Arabic is spoken by over 300 million people throughout Asian and North Africa. It is also the official language of Islam, and so it is estimated to be used by one billion Muslims across the world.

As a native English speaker, one of the main hurdles I see is the way that the text is written from right to left and that the grammar is very different to English. There are also many sounds that I am not familiar with as they don’t exist in English, but someone who knows a language like Hebrew would have an easier transition. The best part of learning a new language though is having a go at these sounds and the realisation that you can make noises you didn’t know you could by moving your tongue around.

Arabic has 28 consonantal phonemes and the nouns are either masculine or feminine. When referring to a male, a masculine noun is used, and vice versa for a female. The feminine noun is usually formed by adding a special character – the ta marbuta – to the end of the masculine noun.
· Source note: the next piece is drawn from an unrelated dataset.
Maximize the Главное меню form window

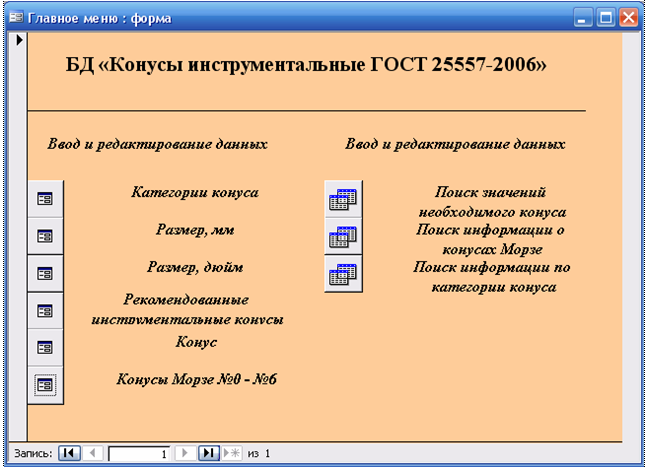pos(606,18)
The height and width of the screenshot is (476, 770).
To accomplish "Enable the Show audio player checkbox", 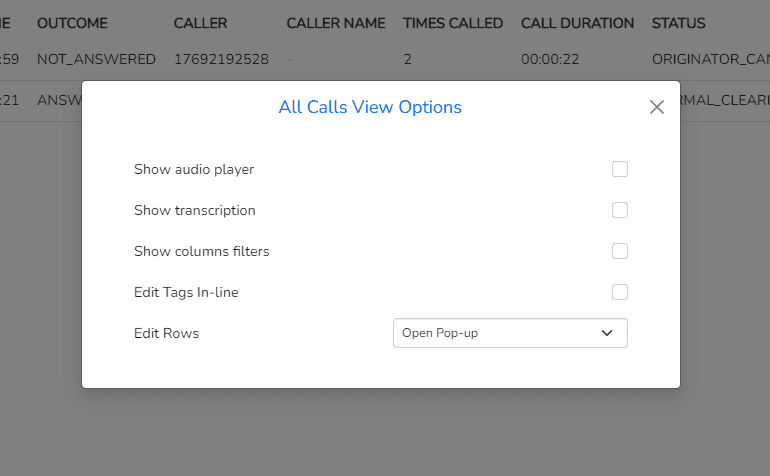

One Arabic word may have a number of plurals and adjectives come after the noun, so a “white house” in English becomes a “house white” in Arabic.
The most basic of sentence is called a nominal sentence, for example, in English it would be “the house is white”; but in Arabic there is no word for the “is” in this sentence.

Having a go at Arabic, even if it is just a simple greeting, will be appreciated by many people if you plan to travel to Asia or Africa, or even if you are just passing through your local community or a mosque.

Give the following a go:

Phrase: As salaamu alaikum – Syllable breakdown:as-sa-laa-mu a-lai-kum
Meaning: May peace be with you and a very common greeting.

Phrase: Wa alaikumu èl salaamu – Syllable breakdown: wa-a-lai-ku-mus-sa-laam
Meaning: And may peace be with you. It is the response to the above phrase.